### EXERCISE REQUIREMENTS:
Collect every line in the records below that contains the string "date", treating uppercase and lowercase letters as distinct.

== RECORDS TO USE

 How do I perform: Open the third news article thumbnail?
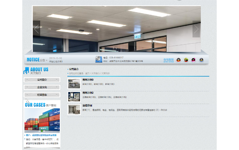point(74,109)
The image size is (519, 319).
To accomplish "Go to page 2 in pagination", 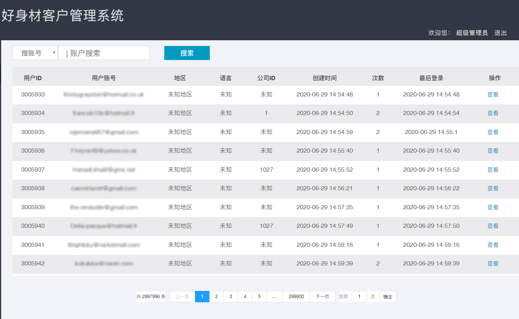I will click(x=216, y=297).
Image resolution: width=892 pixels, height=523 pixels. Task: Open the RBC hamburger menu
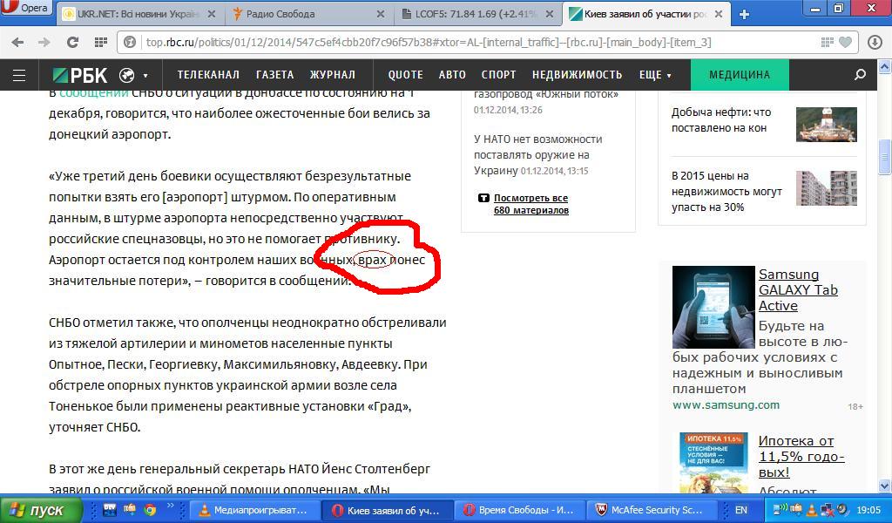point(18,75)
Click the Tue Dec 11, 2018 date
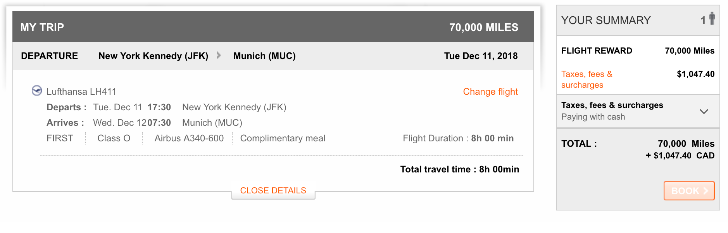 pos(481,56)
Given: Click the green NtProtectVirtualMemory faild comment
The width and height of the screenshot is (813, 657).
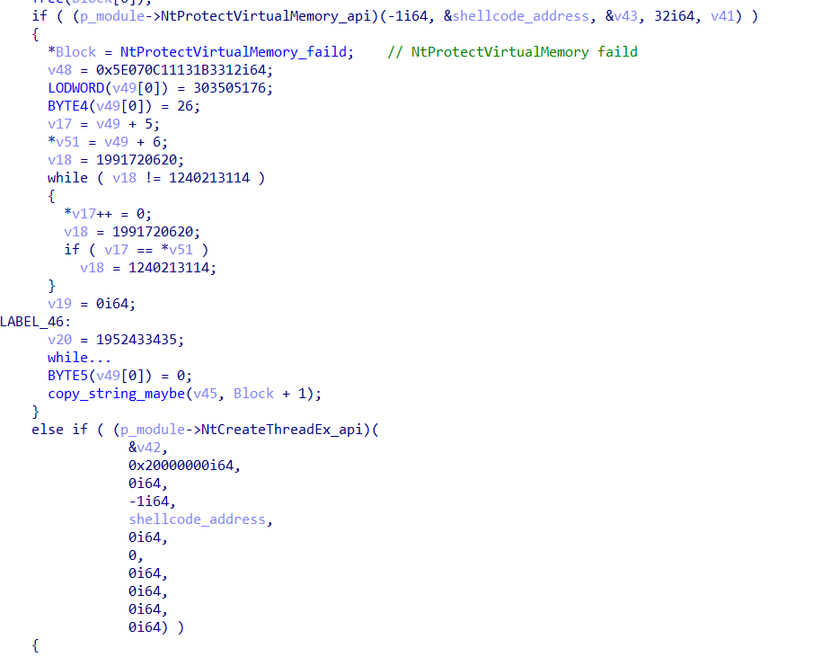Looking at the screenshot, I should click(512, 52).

====
== RECORDS TO USE

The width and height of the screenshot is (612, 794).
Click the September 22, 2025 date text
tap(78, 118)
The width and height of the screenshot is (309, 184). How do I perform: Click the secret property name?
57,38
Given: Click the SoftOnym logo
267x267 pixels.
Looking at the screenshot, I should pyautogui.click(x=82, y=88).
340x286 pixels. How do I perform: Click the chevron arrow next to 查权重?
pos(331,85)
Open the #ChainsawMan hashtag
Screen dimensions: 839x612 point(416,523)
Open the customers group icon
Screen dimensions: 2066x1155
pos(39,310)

====
== RECORDS TO USE

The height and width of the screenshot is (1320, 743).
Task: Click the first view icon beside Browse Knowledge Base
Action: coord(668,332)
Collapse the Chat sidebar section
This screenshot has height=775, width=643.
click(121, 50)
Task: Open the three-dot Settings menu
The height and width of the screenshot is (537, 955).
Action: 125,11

====

### EXERCISE RESULT:
Click the Tue Dec 11, 2018 date
Click the September 22, 2025 date text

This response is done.